Как сказать им, что Фома Нотарас предназначен для кабинетных битв, а не для арены?..
Тут вдруг он ощутил, что его толкнули в плечо; Фома вздрогнул и повернулся, схватившись за меч. Это движение было у него непроизвольным, унаследованным от куда более бравых предков.
– Господин, ты можешь отъехать назад, - прошептал один из людей Флатанелоса, такой же смуглый и широкоплечий критянин: с головой, по-гречески, на морской манер, или по-пиратски повязанной платком. – Мы сами поговорим со стражниками! Так будет даже лучше!
Фома посмотрел в блестящие светлые, как у волка, глаза этого помощника кентарха, и вдруг в патрикии поднялось опасение за семью, заставившее забыть собственную трусость.
– Ты уверен, что…
– Совершенно уверен! – кивая, ответил морской человек. – Погляди: мы сейчас подъедем, караульным все будет видно! Осади назад, скорее!
Фоме осталось только подчиниться: несмотря на все упражнения, которыми патрикий изнурял себя, он знал, что не сладил бы даже с одним таким молодцом, чья сабля, несомненно, побывала во многих настоящих переделках. Патрикий сжал конскую гриву и истово взмолился, - хотя не был особенно верующим, - чтобы вся его семья спаслась, и чтобы его Феодора не попала в лапы к этому критянину, Флатанелосу, которого она совсем не знает и который ослепил ее собою, как и многих других…
А потом их увидели османы: двое стражников, которые стояли снаружи у запертых ворот квадратной проездной башни*. Эти турки были по-европейски вооружены алебардами. Сейчас их и греков разделял ров, наполненный водой еще со времени осады, но его пересекал широкий деревянный мост – наверное, эти ворота часто служили и военным, и невоенным проезжающим.

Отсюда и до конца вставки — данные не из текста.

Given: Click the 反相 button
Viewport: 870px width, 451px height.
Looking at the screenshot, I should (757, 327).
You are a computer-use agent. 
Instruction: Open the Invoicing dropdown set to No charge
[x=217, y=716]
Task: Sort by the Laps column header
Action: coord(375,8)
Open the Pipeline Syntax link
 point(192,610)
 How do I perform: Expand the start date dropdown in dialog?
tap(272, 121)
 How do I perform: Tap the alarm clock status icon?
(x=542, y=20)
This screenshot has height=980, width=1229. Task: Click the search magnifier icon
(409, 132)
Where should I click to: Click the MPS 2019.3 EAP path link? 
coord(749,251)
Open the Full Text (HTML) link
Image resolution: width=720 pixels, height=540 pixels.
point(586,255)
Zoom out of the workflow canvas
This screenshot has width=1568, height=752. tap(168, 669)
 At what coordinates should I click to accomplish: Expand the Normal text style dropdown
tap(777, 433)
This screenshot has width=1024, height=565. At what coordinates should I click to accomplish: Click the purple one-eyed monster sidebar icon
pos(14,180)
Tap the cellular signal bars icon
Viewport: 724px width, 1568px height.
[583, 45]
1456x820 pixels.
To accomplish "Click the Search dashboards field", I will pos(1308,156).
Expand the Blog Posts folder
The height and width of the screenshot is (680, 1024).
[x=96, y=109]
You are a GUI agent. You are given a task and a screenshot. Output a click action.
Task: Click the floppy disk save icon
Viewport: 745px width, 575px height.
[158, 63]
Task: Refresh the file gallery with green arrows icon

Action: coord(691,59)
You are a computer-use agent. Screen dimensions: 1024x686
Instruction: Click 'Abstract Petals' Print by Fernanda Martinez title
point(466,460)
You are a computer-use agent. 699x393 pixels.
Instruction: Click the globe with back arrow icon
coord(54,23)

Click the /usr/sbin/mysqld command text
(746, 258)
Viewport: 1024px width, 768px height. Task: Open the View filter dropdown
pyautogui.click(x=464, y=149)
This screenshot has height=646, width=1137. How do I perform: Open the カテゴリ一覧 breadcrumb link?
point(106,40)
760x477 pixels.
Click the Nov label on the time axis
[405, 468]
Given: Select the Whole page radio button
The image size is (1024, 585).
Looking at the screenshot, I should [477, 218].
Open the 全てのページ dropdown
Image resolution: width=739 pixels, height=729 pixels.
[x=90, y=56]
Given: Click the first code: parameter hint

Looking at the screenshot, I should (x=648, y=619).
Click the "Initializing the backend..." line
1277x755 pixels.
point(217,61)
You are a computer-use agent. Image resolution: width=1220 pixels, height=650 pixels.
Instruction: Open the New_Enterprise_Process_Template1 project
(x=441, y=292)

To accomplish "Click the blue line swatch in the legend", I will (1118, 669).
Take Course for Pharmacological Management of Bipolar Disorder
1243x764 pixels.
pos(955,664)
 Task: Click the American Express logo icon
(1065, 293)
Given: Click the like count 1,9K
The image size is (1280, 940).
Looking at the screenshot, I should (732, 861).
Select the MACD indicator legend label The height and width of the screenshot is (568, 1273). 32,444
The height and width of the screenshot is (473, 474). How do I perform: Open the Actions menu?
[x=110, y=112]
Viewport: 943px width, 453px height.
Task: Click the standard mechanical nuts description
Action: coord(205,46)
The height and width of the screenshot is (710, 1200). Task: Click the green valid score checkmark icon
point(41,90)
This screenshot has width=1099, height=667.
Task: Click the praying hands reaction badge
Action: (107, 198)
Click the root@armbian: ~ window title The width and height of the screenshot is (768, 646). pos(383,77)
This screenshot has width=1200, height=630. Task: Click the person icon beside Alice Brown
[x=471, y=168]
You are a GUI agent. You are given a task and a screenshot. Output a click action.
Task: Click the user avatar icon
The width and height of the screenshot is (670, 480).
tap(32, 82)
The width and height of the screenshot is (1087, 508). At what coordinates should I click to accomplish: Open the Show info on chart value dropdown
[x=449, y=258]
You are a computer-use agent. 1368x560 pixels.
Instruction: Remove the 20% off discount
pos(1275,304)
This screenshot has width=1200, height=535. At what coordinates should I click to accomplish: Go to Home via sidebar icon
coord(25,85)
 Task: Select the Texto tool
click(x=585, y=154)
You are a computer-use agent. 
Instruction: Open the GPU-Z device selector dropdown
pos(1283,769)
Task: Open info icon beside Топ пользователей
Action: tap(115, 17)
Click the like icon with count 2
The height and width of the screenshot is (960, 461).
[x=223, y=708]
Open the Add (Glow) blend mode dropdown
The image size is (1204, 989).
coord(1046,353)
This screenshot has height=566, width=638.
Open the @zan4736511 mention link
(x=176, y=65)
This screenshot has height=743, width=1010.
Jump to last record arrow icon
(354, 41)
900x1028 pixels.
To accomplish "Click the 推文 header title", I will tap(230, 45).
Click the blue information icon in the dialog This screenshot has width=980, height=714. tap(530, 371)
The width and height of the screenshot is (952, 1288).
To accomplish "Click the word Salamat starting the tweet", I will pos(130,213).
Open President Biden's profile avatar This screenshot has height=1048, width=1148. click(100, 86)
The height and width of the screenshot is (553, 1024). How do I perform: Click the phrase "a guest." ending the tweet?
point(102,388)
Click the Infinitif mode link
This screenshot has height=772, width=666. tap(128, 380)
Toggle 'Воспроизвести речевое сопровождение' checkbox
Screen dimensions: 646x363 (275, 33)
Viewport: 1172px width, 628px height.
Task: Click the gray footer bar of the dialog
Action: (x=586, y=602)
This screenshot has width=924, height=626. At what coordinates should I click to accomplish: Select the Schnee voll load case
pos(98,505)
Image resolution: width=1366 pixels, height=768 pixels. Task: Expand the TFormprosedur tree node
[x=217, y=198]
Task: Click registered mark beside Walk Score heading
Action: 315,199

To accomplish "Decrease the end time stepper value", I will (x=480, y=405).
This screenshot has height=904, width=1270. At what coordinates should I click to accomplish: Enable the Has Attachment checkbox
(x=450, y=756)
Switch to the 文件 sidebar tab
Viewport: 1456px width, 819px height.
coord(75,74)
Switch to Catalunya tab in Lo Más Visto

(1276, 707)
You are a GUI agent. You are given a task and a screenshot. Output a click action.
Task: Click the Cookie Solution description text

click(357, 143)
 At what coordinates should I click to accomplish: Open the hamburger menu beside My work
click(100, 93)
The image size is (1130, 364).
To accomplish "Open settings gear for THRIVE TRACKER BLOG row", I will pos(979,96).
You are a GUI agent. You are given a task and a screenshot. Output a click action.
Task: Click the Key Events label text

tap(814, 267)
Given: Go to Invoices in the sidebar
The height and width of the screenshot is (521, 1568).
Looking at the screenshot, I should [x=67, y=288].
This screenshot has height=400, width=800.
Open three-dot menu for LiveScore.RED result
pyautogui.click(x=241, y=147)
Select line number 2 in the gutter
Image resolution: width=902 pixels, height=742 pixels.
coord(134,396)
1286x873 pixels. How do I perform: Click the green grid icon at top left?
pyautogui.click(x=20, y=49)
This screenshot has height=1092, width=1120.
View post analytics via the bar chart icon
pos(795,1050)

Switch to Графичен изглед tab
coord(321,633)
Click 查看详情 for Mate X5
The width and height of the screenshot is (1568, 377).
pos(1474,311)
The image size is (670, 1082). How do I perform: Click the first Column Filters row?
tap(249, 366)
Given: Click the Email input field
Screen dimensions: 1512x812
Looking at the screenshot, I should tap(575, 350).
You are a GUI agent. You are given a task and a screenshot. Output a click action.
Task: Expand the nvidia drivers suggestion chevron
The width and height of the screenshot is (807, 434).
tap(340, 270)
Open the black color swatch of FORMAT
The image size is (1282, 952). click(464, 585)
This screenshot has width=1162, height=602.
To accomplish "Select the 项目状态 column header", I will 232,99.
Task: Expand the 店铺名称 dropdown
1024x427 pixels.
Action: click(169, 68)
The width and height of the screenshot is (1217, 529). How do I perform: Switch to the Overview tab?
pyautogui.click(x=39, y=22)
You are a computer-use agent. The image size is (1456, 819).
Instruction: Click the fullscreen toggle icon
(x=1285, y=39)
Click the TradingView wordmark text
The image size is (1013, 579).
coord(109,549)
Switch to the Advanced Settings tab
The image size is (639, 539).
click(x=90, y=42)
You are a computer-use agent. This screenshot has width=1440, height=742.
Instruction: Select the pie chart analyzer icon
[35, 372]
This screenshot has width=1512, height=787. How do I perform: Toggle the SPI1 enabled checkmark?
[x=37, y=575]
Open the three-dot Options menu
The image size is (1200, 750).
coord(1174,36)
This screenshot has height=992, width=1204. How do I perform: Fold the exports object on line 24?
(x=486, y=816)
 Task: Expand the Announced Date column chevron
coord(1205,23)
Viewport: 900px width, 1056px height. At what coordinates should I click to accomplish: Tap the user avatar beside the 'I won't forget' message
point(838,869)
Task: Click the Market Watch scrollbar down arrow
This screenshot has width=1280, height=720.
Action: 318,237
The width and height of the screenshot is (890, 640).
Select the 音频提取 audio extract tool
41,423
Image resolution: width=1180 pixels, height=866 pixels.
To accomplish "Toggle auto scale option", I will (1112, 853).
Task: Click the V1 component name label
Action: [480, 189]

И греки, повинуясь команде критянина, направились прямо по мосту к сторожевой башне, как будто имели на это полное право.
Турки пошевельнулись при виде каравана, но не слишком встревожились.
– Стой! Кто идет? – крикнули им, когда первая повозка оказалась по ту сторону рва.
Первый помощник кентарха, который так горячо советовал патрикию отступить, выехал вперед и заговорил. Фома неплохо, но недостаточно понимал по-турецки, чтобы полностью понять эту бойкую уверенную речь; но то, чего он недопонял, объяснили жесты критянина, который несколько раз ткнул большим пальцем в повозки, а потом широким взмахом руки окинул своих спутников.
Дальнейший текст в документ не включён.